The wait_queue::wake_all()
function wakes up all waiters blocked on a the queue.
It works like this:
wait_queue waitq; ...
auto irqs = waitq.lock_.lock();
while (auto w = waitq.q_.pop_front()) {
w->wake();
}
waitq.lock_.unlock(irqs);
This code uses the waiter::wake()
function, which you must implement. Our
version checks if the waiter’s proc
is blocked, and if it is, sets its state
to ps_runnable
and enqueues it on the relevant cpustate
’s run queue. It calls
a function like this on proc
:
inline void proc::wake(...) {
int s = ps_blocked;
if (pstate_.compare_exchange_strong(s, ps_runnable)) {
cpus[cpu_].enqueue(this);
}
}
proc::wake()
is a fine design, but you may want to experiment with a
different one.
Synchronization
The separation of enqueuing and blocking is key to synchronization here. Let’s enumerate how sleeping and waking up can interleave in this design; we’ll see that every interleaving works OK.
- The waking thread can run before
waiter::prepare
. No problem: the sleeping thread will not block (it will callbreak
to exit the while loop). - The waking thread can run after
waiter::prepare
, but beforewaiter::block
. No problem: the waking thread resets the sleeping thread’sproc::pstate_
tops_runnable
, so the sleeping thread will not in fact block (itsyield
call will keep it on the run queue). - The waking thread can run after
waiter::block
. No problem: the waking thread will wake up the sleeping thread as intended.
The wait queue design implements its own synchronization (the wait_queue
has
an embedded spinlock), and works correctly even if the sleeping and waking
threads don’t otherwise synchronize. But of course sleeping and waking threads
will often have other synchronization requirements and manipulate other
spinlocks, such as ptable_lock
.
Convenience methods
Our waiter
class offers some convenience methods for working with wait
queues. For instance, this code waits until x == 3
; it assumes x
is
protected by x_lock
, and changes to x
are signaled on a wait queue wq
.
void wait_for_x() { ...
spinlock_guard guard(x_lock); // protects access to `x`
waiter w;
while (true) {
w.prepare(wq);
if (x == 3) {
break;
}
guard.unlock(); // release `x_lock` while blocking
w.block();
guard.lock();
}
w.clear();
/* ... do something to `x` ... */
}
This is more simply expressed using waiter::block_until()
and a C++ lambda:
void wait_for_x(proc* p) { ...
spinlock_guard guard(x_lock);
auto irqs = waiter().block_until(wq, [&] () {
// this is called with `x_lock` held
return x == 3;
}, guard);
/* ... do something to `x` ... */
}
The block_until
implementation takes care of all the prepare
, lock
,
unlock
, block
, and clear
calls.
Tradeoffs
Wait queues are not as integrated with core OS scheduling primitives as blocking mechanisms in other kernels. That means we can imagine using other mechanisms to block, such as a fancy prioritized wait tree. I value the insight that correct synchronization can be obtained by splitting functionality into pieces, as well as by joining functionality into an atomic step.

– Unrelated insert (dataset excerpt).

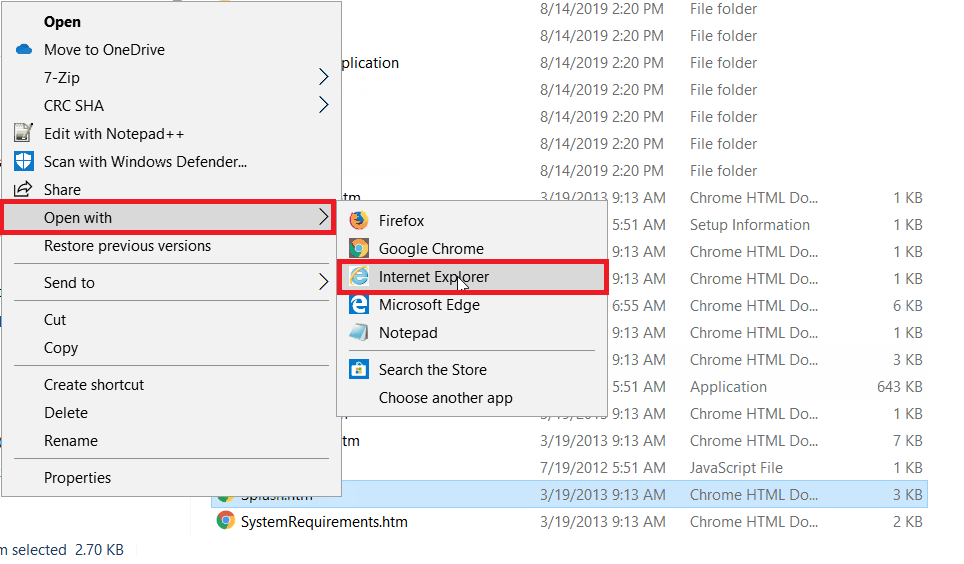Select Rename in the context menu
Image resolution: width=964 pixels, height=564 pixels.
tap(71, 441)
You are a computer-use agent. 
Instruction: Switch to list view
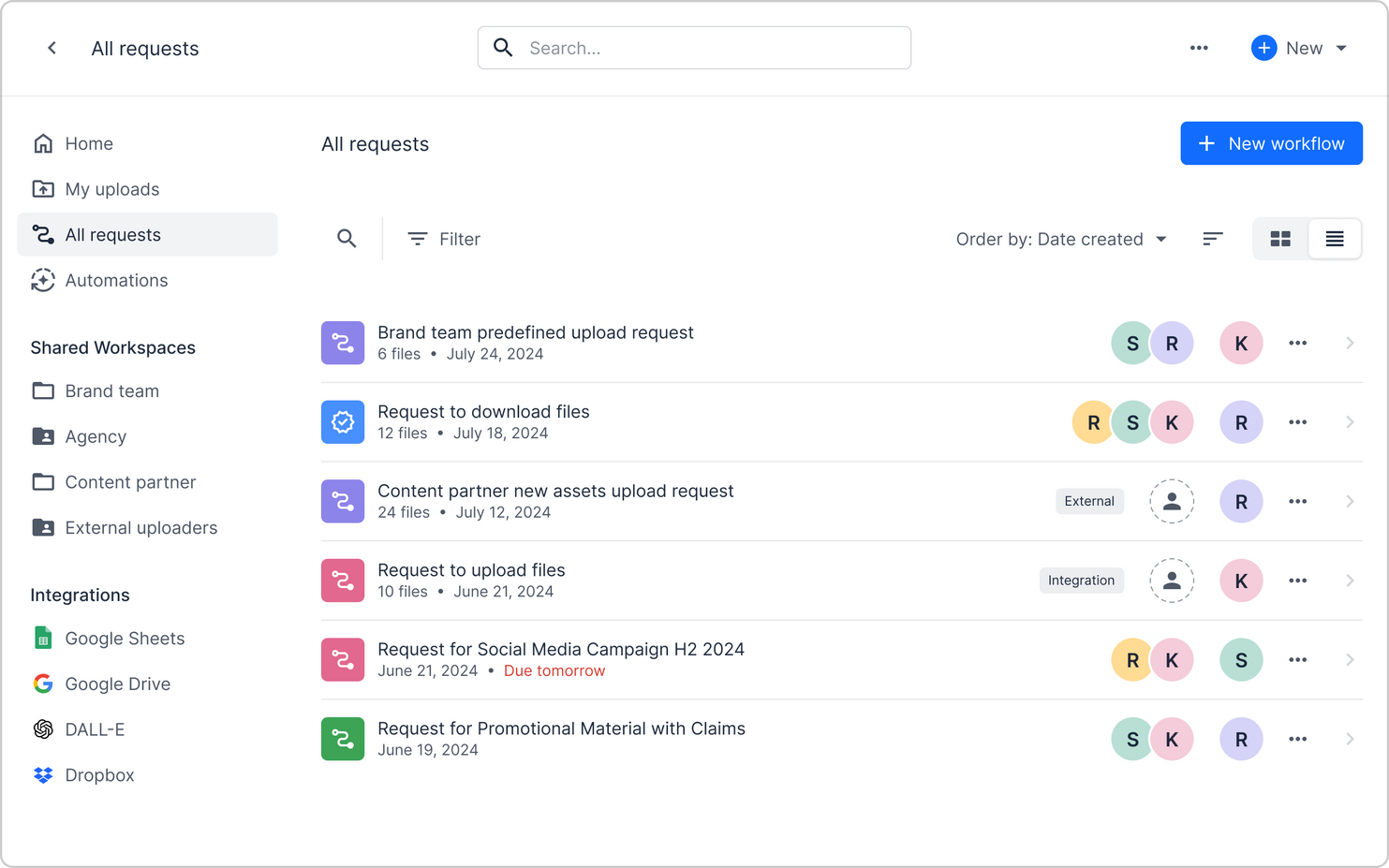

But the other kernels’ mechanisms are simpler to specify. (They are just as hard to implement.)
Linux’s implementation of wait queues doesn’t lock as often as Chickadee’s does. Linux developers have reasoned carefully about where locks are truly necessary and where other synchronization primitives suffice.
True blocking is important, but we shouldn’t exaggerate its importance. Many sensible sleep–wakeup mechanisms involve a mix of true blocking and kernel polling (which is much better than user-level polling). This is because it can be expensive and complex to create a wait queue or channel for every specific condition a thread might block upon. Blocking can have high cost, in complexity as well as in queue management and context switches.